## Requirements
Rewrite the lines starting at the line containing "Screen dimensions: 1080x530" and ending at the line containing "will click(x=334, y=264).", both included, in full. Multiply each click coordinate by 0.95 and round to whole numbers with halves going up, leaving all other numbers unchanged.

## Extracted information
# # # #
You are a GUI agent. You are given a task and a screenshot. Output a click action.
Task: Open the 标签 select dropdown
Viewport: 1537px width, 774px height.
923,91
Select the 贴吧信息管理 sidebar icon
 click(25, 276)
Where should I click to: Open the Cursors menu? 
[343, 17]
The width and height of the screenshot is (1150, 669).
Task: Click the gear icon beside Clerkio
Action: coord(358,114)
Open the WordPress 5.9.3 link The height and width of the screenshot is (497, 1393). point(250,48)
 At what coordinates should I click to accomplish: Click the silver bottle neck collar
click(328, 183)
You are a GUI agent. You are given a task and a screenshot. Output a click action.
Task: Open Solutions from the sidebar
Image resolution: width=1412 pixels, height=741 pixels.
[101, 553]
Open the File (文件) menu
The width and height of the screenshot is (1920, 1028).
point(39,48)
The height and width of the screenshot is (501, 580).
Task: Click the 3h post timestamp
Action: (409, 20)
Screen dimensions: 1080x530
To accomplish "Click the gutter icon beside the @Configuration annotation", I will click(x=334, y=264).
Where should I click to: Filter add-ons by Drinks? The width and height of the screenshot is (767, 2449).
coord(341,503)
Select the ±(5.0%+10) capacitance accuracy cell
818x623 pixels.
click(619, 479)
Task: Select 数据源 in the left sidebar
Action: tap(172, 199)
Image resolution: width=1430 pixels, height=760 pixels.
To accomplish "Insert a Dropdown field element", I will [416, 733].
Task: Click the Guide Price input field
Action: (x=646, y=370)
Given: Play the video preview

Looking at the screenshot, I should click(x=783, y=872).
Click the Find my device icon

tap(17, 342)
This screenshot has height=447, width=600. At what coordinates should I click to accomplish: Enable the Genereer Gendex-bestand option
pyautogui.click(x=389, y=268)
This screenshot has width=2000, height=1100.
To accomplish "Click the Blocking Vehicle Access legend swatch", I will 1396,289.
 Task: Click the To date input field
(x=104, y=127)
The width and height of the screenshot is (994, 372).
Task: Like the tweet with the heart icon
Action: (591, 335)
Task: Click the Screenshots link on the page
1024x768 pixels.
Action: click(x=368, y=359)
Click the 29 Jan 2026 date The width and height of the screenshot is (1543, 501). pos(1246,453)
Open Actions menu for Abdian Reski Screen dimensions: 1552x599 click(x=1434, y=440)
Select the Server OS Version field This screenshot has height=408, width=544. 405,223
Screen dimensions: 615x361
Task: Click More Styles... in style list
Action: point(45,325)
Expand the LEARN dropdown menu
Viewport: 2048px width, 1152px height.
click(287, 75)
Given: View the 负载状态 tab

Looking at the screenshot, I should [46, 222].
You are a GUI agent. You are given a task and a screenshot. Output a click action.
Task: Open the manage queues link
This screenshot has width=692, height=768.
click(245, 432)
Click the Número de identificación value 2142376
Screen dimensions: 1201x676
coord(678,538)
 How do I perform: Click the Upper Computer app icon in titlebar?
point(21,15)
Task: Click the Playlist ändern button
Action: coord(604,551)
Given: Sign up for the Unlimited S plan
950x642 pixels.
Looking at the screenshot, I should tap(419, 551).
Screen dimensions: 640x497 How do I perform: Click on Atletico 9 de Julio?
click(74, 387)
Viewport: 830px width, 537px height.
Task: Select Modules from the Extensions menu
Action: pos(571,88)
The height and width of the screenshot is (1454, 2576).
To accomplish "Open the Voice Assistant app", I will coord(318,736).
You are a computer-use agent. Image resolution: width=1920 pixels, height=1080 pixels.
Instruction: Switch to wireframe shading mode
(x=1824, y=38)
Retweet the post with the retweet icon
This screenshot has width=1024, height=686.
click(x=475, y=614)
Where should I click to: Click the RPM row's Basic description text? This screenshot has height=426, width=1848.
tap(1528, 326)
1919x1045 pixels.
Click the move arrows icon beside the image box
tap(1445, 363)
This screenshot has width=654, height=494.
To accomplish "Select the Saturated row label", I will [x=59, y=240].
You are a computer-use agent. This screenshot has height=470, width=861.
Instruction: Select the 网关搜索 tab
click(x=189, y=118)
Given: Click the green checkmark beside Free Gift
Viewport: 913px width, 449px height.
# # # #
## Task result
Screen dimensions: 1080x530
To accomplish "Click the gutter icon beside the @Configuration annotation", I will click(x=317, y=251).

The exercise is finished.